■ Source material:
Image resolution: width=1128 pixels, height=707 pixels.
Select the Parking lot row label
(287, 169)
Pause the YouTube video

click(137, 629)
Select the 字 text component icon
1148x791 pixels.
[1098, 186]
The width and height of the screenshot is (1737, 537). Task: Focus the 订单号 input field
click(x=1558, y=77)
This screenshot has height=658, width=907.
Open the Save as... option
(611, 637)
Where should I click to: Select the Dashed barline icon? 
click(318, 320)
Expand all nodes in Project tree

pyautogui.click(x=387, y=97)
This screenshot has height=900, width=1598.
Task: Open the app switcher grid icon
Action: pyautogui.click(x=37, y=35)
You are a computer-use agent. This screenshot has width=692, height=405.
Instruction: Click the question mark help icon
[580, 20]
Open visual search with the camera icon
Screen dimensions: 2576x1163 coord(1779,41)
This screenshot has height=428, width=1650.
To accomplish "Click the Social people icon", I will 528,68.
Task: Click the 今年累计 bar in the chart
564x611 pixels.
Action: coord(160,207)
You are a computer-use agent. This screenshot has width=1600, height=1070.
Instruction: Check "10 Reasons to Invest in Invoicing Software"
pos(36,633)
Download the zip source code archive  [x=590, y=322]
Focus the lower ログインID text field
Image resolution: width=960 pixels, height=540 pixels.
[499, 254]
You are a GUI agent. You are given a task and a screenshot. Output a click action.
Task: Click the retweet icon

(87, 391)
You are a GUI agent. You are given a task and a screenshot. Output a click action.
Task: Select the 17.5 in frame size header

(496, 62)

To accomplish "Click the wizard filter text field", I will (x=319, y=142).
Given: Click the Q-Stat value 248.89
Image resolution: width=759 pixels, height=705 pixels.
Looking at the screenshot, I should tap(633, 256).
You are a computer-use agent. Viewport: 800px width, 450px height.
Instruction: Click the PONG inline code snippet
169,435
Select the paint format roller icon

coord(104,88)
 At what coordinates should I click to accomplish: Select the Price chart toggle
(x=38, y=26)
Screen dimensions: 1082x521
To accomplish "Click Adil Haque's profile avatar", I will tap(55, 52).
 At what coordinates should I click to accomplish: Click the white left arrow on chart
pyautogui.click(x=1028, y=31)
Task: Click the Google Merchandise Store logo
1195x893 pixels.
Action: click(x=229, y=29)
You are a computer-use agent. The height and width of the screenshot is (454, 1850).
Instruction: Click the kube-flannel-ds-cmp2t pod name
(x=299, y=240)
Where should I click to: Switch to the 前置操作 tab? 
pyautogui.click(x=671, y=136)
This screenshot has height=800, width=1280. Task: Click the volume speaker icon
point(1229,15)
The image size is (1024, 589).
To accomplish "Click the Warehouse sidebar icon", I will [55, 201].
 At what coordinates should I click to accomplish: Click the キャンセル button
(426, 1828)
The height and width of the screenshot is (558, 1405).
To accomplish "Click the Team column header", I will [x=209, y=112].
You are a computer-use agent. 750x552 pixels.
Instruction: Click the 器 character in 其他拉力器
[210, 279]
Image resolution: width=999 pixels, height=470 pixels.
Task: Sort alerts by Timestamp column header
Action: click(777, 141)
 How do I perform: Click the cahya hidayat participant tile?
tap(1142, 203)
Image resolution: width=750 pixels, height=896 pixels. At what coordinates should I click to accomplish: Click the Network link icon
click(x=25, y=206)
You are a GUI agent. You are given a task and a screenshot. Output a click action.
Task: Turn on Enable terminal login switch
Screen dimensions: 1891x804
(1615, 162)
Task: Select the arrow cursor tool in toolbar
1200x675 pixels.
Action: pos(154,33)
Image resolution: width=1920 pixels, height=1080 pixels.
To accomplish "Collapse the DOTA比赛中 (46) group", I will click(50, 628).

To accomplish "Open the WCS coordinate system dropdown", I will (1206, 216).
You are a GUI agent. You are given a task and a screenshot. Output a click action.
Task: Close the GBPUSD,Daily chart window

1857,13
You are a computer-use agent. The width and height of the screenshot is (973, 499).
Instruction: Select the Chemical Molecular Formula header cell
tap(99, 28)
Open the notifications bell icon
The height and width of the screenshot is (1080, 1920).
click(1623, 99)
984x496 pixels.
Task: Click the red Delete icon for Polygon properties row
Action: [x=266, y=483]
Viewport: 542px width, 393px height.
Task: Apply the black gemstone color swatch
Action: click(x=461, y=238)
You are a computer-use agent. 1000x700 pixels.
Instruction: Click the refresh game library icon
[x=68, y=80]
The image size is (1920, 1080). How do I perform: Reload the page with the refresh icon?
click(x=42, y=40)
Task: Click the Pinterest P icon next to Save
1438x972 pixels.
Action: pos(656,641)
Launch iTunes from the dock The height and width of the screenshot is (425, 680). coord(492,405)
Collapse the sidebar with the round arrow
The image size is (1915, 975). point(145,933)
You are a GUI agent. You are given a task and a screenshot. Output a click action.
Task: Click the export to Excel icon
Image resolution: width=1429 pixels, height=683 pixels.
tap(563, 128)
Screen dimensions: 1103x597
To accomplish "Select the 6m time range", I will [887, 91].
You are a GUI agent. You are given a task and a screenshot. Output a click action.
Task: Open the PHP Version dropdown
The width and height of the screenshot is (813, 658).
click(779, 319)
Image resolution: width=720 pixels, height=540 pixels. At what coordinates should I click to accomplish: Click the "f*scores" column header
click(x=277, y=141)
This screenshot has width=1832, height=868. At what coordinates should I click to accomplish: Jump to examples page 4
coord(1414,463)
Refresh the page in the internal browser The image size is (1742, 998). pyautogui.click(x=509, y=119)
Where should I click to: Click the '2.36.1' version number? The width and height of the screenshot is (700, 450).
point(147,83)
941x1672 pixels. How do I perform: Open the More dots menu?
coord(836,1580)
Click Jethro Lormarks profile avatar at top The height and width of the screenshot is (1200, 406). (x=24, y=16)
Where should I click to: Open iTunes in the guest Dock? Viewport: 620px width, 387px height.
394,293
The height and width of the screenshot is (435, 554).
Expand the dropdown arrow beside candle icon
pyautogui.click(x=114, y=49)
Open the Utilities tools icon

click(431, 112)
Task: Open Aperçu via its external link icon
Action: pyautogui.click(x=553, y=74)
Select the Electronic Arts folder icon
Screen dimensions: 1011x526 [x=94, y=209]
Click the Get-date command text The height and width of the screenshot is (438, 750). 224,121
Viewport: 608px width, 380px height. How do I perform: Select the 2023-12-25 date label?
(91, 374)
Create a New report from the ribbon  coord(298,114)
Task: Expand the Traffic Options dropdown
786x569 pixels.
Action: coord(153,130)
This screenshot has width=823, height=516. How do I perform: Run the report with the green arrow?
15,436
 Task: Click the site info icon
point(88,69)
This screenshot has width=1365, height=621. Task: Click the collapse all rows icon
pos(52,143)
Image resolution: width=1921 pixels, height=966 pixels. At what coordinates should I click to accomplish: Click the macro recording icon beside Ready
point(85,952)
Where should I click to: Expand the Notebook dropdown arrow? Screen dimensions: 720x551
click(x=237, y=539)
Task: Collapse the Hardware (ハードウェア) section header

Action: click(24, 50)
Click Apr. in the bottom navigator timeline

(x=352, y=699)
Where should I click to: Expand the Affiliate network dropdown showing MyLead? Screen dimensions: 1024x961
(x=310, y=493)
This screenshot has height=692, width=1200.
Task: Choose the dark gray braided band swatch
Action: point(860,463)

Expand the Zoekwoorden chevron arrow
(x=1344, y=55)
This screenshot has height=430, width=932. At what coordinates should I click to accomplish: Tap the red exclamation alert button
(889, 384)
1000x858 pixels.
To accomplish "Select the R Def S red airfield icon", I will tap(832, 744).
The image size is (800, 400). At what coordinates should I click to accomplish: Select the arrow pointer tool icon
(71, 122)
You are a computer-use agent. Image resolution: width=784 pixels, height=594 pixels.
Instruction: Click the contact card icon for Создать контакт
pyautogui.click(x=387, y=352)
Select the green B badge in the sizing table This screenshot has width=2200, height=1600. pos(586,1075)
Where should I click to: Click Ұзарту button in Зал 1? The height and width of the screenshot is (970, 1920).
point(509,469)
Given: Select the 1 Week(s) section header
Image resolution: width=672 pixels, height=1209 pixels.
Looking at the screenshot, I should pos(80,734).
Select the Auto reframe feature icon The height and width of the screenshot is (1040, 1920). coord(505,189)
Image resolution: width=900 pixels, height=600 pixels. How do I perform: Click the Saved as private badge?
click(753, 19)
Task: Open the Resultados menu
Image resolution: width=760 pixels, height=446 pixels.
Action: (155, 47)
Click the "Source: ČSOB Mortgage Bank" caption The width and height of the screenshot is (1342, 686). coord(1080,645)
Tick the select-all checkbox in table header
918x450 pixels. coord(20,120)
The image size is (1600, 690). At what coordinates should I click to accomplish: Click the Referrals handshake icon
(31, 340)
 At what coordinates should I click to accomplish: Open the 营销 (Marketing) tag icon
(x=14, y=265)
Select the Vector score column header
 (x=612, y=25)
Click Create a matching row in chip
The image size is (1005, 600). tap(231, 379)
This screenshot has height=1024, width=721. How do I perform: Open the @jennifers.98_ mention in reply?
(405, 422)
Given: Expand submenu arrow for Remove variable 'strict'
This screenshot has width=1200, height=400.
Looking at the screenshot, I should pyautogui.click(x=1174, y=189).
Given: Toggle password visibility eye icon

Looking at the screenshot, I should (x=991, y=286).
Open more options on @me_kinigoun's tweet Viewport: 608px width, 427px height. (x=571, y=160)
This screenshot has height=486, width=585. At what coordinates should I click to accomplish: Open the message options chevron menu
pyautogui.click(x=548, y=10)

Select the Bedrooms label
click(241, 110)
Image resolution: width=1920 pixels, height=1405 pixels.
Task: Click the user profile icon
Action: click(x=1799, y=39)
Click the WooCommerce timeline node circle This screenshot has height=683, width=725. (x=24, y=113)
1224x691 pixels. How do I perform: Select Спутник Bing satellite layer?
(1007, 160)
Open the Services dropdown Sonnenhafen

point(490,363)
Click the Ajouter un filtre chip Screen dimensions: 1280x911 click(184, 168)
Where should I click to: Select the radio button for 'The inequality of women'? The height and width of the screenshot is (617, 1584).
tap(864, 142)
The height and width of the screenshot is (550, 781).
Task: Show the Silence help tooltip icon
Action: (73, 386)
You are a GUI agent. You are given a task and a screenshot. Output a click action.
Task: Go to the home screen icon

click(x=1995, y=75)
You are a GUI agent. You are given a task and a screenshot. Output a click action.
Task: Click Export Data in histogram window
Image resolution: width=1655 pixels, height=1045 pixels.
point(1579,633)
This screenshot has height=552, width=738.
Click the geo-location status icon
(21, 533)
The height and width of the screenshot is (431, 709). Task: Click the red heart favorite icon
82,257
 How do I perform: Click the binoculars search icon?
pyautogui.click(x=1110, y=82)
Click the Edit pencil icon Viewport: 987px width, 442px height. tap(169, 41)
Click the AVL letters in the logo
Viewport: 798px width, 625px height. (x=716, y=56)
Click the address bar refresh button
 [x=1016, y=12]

■ Your goal: Rewrite the part of the data that opens with the line containing "This screenshot has width=1365, height=621." and closes with the line containing "pyautogui.click(x=387, y=352)", changing every "dropdown" to "drop-down" and leaving everything else as it is.

■ Answer for the task:
This screenshot has width=1365, height=621. Task: Click the collapse all rows icon
pos(52,143)
Image resolution: width=1921 pixels, height=966 pixels. At what coordinates should I click to accomplish: Click the macro recording icon beside Ready
point(85,952)
Where should I click to: Expand the Notebook drop-down arrow? Screen dimensions: 720x551
click(x=237, y=539)
Task: Collapse the Hardware (ハードウェア) section header

Action: click(24, 50)
Click Apr. in the bottom navigator timeline

(x=352, y=699)
Where should I click to: Expand the Affiliate network drop-down showing MyLead? Screen dimensions: 1024x961
(x=310, y=493)
This screenshot has height=692, width=1200.
Task: Choose the dark gray braided band swatch
Action: point(860,463)

Expand the Zoekwoorden chevron arrow
(x=1344, y=55)
This screenshot has height=430, width=932. At what coordinates should I click to accomplish: Tap the red exclamation alert button
(889, 384)
1000x858 pixels.
To accomplish "Select the R Def S red airfield icon", I will tap(832, 744).
The image size is (800, 400). At what coordinates should I click to accomplish: Select the arrow pointer tool icon
(71, 122)
You are a computer-use agent. Image resolution: width=784 pixels, height=594 pixels.
Instruction: Click the contact card icon for Создать контакт
pyautogui.click(x=387, y=352)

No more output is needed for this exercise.